番組には元F1ドライバーである片山右京氏がゲスト出演。ドライビングシートに設置したステアリングコントローラ(フットペダル付き)を使って、華麗なドライビングテクニックを披露した。ファミ通.comは、番組終了後の片山右京氏を直撃! 『F1 2015』をプレイしての感触などを語っていただいた。
――番組では、ステアリングコントローラを使用して『F1 2015』をプレイされましたが、率直な感想を教えてください。
片山右京氏(以下、片山) 『F1 2015』の“プロシーズンモード”のすごさは、実際にプレイしないとわからないと思います。本物のF1マシンの動きに近いし、僕はふだんゲームで遊ばないのでこういうことができる時代なんだと驚きました。昔のレースゲームは、タイヤの滑りかたやスピンの仕方が不自然でしたけど、本作はシミュレーターに近いので、実際に起こる動きをするし、ステアリングへの反応もリアルに再現されているので、集中力が必要だと感じました。もう本物がいらないじゃんっていうぐらいの領域まできていますね。
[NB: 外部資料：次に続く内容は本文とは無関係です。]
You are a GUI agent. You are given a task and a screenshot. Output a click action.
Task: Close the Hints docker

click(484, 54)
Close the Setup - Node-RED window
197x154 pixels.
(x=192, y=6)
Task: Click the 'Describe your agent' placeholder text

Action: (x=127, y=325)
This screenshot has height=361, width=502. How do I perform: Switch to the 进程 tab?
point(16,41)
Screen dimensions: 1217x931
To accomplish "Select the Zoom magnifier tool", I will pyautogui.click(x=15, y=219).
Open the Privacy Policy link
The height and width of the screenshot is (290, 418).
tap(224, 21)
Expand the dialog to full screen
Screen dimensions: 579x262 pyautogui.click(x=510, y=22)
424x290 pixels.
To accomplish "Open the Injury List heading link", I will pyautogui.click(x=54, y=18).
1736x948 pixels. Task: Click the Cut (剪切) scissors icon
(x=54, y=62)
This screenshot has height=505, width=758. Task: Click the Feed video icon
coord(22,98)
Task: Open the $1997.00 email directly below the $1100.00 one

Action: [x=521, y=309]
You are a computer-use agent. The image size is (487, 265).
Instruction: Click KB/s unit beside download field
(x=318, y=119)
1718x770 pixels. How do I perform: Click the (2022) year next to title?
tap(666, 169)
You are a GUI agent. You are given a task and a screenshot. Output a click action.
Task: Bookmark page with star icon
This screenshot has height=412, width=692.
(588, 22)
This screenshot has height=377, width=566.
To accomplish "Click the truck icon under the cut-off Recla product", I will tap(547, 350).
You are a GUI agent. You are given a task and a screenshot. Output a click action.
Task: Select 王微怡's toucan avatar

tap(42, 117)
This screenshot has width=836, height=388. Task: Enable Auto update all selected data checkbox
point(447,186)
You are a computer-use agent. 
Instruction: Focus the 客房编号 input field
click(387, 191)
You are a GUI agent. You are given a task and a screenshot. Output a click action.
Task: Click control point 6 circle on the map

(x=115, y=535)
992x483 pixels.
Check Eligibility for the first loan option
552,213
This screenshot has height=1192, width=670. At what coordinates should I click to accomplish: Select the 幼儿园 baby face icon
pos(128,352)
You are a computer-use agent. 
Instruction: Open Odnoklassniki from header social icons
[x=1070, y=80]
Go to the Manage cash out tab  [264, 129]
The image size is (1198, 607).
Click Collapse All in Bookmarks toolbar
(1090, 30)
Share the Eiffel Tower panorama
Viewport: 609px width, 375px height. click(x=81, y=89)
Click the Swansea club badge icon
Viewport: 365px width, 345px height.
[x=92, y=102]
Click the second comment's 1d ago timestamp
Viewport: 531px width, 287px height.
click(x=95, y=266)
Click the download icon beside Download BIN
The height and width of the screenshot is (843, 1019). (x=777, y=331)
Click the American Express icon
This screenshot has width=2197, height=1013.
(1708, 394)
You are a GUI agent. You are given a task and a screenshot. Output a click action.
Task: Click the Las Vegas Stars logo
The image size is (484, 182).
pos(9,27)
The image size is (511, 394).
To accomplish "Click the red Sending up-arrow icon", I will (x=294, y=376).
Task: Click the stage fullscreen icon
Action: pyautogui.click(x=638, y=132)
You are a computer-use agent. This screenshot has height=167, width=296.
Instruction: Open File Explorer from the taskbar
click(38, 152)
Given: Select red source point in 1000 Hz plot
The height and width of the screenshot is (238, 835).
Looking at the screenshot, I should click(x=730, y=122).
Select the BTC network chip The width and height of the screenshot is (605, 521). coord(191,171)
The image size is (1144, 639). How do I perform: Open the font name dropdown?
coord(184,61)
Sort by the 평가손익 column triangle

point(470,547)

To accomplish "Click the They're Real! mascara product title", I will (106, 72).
――プロのF1レーサーがオフシーズンにレーシングシミュレーターを使って練習する時代になりましたが、『F1 2015』はシミュレーターとしても十分な出来ということでしょうか?
片山 「ちょっとやりすぎだろう」と思うくらい、シミュレーターに近いですね。クルマのセッティングもいろいろと細かく変えられるので、たとえばF1なのにドリフトして走るような遊びかたもできるんじゃないかと思います。
――番組では見事なフリー走行を見せていただきました。
片山 コースアウトした後、タイヤに付いたゴミが取れてグリップが回復するまでに時間がかかるとか、そういうことを再現してあるのはすごいけど、ゲーム中には何も説明されないじゃないですか。だからこのゲーム、とくに“プロシーズンモードはF1に関する基礎的な知識が必要になりますよね。僕はみんなよりF1に乗る経験があったので、多少はうまく走れたのだと思います(笑)。
――いやいや、経験というレベルではないと思いますよ(笑)。
片山 あとはレーシングシミュレーターと同じように、減速Gや加速G、ラテラル(水平)なども感じられるようになれば、よりリアルに近付いていくんでしょうね。あと、実現できるかわかりませんが、路面の継ぎ目とか縁石に乗り上げたときのゴツゴツとした衝撃や、コースアウトしたときに芝生がコックピットに入ってくる演出などが加わると、よりリアリティーが増すと思います(笑)。
――ここ10年のゲームの進化を考えると、この先10年後のゲームは芝生がコックピットに飛び込んでくる演出を採用しているかもしれませんね(笑)。番組では鈴鹿サーキットを走っていただきましたが、コースの再現度はいかがでしたか?
片山 昔のレースゲームは高低差が平面的だったじゃないですか? でも『F1 2015』は完全にゲームということを忘れて世界に入り込んでしまうくらい、キレイでリアルでした。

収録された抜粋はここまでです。